2) Upload a Video… Or Three

This is simple, and the admin side of YouTube is very straightforward to use. Just hit the big “create” button on your page and it will guide you through the process. We recommend starting by uploading more than one video before going live or promoting. It will help your page look more full, and will give viewers more of a taste of your brand and communications.


3) Understand the Analytics

By creating a business YouTube account, you get access to analytics. Familiarize yourself with the analytics page before uploading your first few videos, so you know how to determine at-a-glance what’s performing well. This will help optimize videos and marketing for future videos. We recommend looking at the number of viewers, number of bounces, if they went from one video to another one on your page, shares, saves, and subscribers off each video.


4) Be Easy to Find!

This brings us back to SEO, or “search engine optimization.” By optimizing your descriptions, thumbnails, video titles, and captions, you become easier to find by the people who are most likely to be interested in your content and help share it. Use short, descriptive video titles relevant to keywords associated with your business. Viewers see these titles, but it also means your videos will be suggested to viewers who have looked at similar things. This means being a little less funny and creative in your descriptions, URLs, and video titles, but it also ensures you’re more likely to be discovered by new viewers and subscribers.
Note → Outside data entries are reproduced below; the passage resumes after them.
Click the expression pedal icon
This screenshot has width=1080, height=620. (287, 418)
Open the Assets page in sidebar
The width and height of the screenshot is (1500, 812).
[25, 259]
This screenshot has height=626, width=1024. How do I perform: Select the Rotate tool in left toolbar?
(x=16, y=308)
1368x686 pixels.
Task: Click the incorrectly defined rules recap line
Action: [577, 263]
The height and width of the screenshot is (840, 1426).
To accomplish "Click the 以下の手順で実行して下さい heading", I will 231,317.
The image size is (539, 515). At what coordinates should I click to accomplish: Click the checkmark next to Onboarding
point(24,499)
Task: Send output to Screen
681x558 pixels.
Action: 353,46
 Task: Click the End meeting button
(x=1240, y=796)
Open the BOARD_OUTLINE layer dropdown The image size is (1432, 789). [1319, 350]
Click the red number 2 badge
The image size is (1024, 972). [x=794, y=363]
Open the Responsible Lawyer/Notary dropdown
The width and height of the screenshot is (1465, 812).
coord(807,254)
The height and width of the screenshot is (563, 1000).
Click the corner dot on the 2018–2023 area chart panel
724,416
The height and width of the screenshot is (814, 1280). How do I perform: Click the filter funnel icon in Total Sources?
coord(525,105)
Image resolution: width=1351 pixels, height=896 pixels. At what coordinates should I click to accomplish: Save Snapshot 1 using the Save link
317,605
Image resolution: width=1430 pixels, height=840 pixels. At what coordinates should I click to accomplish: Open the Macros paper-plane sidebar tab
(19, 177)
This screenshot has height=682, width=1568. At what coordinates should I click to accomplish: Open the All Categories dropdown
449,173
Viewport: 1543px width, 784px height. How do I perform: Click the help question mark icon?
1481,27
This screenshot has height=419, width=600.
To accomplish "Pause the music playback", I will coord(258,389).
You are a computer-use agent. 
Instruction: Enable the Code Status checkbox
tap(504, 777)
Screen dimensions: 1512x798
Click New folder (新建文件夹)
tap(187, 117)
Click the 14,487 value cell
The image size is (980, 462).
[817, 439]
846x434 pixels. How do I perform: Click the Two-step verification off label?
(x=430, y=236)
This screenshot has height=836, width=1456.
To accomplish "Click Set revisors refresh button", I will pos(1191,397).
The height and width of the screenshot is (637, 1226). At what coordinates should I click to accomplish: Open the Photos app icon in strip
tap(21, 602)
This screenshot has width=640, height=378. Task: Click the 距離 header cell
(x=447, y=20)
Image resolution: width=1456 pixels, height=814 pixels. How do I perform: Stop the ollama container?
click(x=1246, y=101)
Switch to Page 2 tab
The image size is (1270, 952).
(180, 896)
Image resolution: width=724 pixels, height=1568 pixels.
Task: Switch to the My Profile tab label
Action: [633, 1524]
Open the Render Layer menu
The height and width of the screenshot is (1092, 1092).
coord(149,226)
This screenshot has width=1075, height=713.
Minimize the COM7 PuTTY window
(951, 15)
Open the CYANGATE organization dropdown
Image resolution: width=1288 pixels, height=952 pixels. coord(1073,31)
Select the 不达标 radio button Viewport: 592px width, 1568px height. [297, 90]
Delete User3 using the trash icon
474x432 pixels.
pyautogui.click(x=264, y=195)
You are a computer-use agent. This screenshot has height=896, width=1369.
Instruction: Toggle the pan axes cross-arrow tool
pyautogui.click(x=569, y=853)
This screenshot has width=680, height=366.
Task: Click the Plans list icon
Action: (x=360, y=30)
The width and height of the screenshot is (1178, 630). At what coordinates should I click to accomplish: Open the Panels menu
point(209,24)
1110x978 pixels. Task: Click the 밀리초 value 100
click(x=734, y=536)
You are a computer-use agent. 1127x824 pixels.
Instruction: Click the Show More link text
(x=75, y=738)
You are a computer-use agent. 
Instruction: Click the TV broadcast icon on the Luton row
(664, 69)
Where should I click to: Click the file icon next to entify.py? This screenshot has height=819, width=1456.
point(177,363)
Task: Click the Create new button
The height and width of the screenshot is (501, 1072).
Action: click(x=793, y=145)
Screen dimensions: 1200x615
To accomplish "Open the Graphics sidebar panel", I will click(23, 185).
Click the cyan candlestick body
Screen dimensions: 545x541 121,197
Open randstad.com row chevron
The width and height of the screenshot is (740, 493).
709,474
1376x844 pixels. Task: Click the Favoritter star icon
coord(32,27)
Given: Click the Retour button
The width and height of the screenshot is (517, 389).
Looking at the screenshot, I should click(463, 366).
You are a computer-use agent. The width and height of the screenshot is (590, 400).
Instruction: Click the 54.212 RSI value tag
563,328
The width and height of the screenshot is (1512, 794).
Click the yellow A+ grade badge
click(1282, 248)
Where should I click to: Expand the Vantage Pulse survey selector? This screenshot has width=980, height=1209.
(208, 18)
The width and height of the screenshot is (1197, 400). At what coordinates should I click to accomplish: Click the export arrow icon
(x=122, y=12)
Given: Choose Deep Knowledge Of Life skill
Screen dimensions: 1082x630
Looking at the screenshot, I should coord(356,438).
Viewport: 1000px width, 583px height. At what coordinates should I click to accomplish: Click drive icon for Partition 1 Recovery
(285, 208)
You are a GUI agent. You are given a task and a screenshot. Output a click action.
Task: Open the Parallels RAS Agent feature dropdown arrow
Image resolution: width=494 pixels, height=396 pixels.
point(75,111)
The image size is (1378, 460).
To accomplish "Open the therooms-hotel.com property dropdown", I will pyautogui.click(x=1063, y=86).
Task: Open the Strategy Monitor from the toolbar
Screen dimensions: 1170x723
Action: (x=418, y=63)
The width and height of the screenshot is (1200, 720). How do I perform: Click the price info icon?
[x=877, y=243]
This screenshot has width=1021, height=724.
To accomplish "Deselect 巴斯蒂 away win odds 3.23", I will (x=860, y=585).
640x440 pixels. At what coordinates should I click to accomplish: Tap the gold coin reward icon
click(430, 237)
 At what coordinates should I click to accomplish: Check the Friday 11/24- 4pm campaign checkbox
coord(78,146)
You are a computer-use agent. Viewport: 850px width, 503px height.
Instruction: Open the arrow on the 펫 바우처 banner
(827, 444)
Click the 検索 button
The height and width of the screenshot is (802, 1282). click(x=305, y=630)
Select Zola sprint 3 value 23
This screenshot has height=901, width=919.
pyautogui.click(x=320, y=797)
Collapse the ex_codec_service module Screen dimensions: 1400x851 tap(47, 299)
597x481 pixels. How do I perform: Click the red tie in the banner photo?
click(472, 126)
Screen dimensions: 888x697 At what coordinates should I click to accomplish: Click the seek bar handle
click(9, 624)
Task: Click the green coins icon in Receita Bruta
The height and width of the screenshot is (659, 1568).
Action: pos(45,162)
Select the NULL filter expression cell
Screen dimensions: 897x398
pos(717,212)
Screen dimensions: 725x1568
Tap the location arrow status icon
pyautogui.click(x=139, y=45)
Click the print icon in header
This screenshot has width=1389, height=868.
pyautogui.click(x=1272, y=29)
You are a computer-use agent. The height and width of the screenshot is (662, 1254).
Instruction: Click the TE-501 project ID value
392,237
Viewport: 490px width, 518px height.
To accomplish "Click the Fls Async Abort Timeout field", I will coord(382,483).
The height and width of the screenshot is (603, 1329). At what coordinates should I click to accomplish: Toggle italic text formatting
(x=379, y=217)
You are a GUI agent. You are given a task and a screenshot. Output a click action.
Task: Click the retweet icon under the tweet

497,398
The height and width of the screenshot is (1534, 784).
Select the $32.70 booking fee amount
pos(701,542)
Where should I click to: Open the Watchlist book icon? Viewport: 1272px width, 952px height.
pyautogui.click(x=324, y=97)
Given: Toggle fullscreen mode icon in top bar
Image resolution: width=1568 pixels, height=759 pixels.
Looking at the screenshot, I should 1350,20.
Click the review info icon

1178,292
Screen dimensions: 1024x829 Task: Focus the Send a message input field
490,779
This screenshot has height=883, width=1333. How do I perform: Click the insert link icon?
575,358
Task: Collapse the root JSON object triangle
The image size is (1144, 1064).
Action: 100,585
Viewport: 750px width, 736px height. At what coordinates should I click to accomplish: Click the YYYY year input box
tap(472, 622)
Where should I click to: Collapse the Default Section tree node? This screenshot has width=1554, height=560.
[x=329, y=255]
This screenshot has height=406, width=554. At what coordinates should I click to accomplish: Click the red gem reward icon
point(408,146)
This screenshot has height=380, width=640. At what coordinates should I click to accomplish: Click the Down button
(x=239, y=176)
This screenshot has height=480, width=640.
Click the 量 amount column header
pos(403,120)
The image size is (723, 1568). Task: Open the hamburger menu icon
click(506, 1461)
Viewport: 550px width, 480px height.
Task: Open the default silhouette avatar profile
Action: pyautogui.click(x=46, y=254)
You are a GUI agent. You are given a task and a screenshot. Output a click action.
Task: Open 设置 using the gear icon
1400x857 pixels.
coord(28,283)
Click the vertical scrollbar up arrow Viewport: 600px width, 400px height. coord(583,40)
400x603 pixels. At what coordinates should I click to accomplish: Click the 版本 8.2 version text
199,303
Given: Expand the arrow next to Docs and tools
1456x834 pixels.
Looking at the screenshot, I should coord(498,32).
5) Have a Streamlined, Attractive Page

We’ve suggested this with other marketing and branding pages, and it’s no different for your own YouTube channel. Bright, fun, appealing thumbnails create a clean aesthetic across your page that looks attractive and trustworthy to new viewers. It keeps it professional without being boring, so choose your thumbnails carefully and consider what the whole page will look like in a grid. Thanks to Instagram, we’re accustomed to pages laid out in a pleasing manner, with colors and patterns that click when we see them as a whole. Your YouTube thumbnail page should follow these visual guidelines.


6) Organize Your Page

Organizing your page is a good professional tip for seeming more put-together, and YouTube makes it easy by giving creators the ability to organize videos into playlists. If the viewer is interested in watching one specific type of video, chances are they’ll be happy to put on the whole playlist and know what to expect. Once you have enough videos in different categories, organizing them is a great tool for tracking your own catalog as well as appealing to viewers. Bon Appetit does an amazing job with this—check out their page for inspiration!


7) Make! Good! Videos!

We’ve been over this a lot, so we don’t need to go into much detail. But a good video will keep your viewers interested in your brand or product, trust your own voice, and will intrigue them to find out more. It will also translate into more subscribers, which means more viewers each time you post to your YouTube channel. For the full picture of what makes a good marketing video, check out this post.


8) Call to Action

This could mean asking for a share, a comment, or a subscription. Embedding a “subscribe” button at the end of each video is a quick way to capture the viewer right at the moment, and it will help grow your audience quickly. Plus, once you reach 1,000 subscribers and 4,000 hours of videos watched in one year, you can register as a partner and begin monetizing your channel. Win-win!